Король и королева делали все возможное, чтобы предотвратить насилие, издавая указ за указом против бунтовщиков любого рода, однако подданных Марии только злило, что она принуждает их хорошо относиться к испанцам. Они говорили, что королева «в душе испанка» и что ей безразличны все поддерживающие ее настоящие англичане. А еще в народе говорили, что супруг Марии ей изменяет. Протестантские памфлетисты распускали слухи, что, в то время как королева-; удалилась для родов, король развлекается со шлюхами и простолюдииками. «Дочь пекаря в грубом домотканом платье, - декламировали они, - для него лучше, чем королева Мария без короны».

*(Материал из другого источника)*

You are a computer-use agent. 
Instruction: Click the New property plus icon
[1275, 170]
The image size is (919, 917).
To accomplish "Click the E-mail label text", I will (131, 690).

Еще большее распространение летом 1555 года получили баллады, посвященные святому мученичеству протестантов, сожженных заживо епископами королевы, а также злым деяниям ее самой. Сожжения еретиков активизировали протестантское подполье сильнее, чем любой политический мятеж. В зону внимания Совета попало сообщение о двух протестантах, Джоне Барнарде и Джоне Уолше, которые ходили по деревням, демонстрируя кости Джона Пигета, сожженного в марте за ересь в Брейнтри. Барнард и Уолш показывали людям эти кости как святыни и призывали не отступать от учения времен правления Генриха VIII и Эдуарда, которое проповедовал мученик Пигет.

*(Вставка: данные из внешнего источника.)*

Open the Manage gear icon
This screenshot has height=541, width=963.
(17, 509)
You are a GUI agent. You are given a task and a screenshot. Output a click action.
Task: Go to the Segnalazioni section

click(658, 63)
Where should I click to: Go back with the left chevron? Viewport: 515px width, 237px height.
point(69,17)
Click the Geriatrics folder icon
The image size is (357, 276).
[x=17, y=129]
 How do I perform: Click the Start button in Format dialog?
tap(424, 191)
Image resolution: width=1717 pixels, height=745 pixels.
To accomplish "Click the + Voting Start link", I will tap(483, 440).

В первые две недели июня было сожжено восемь человек, и эта «внезапная вспышка жестокости» вызвала всеобщее негодование. В июле волнения были отмечены в графстве Уорикшир, и еще большие беспорядки ожидались в Девоншире и Корнуолле. И снова был призван Пембрук - остановить волнения, прежде чем они получат широкое распространение. Английские протестанты на континенте утверждали, что между недавними сожжениями еретиков и крушением надежд королевы на материнство существует прямая связь. Говорили о Гардинере, который убедил Марию, что ее околдовали протестанты, и что она, страшась за свое будущее, предоставила епископу свободу действий, чтобы жестоко истреблять истинно верующих. Даже в Лондоне ходил слух, что Мария будто бы объявила, что ее ребенок не может появиться на свет, пока все еретики не будут посажены в тюрьмы или сожжены.

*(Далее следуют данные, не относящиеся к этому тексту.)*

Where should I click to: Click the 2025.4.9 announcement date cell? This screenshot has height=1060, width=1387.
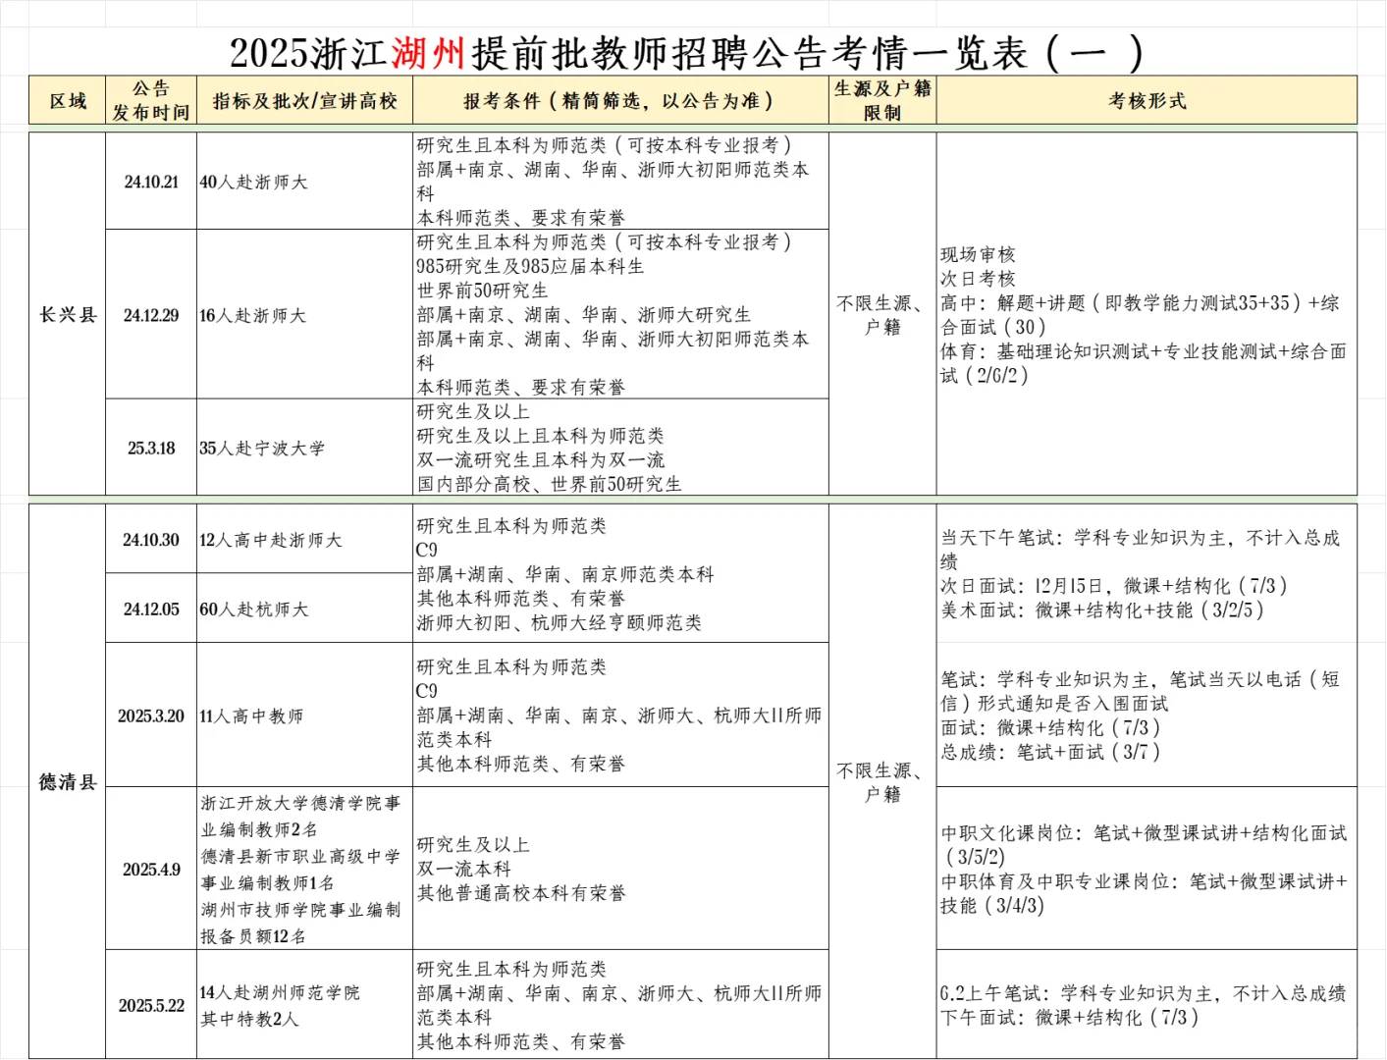pyautogui.click(x=150, y=870)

В июле доктора и повитухи перестали делать подсчеты. По их мнению, беременность королевы длилась уже одиннадцать месяцев, и если ей сейчас удастся все же родить здорового ребенка, то это будет просто настоящим чудом. Чудо! Именно его, казалось, все сейчас и ожидали. «Всеобщая убежденность и вера состояли в том, - писал Мишель, - что рано или поздно свершится чудо, как и во всех других обстоятельствах Ее Величества, которые с точки зрения человеческого понимания были в свое время более чем безнадежные». Ребенок Марии должен был раз и навсегда доказать всему миру, что ее делами «управляет исключительно Божественное провидение».
Мария плакала, молилась и ждала чуда. Ее молитвенник сохранился до наших дней. Страницы его истлели и все в пятнах. Слезы королевы, наверное, должны были чаще всего капать на страницу с молитвой за благополучное разрешение женщины от бремени.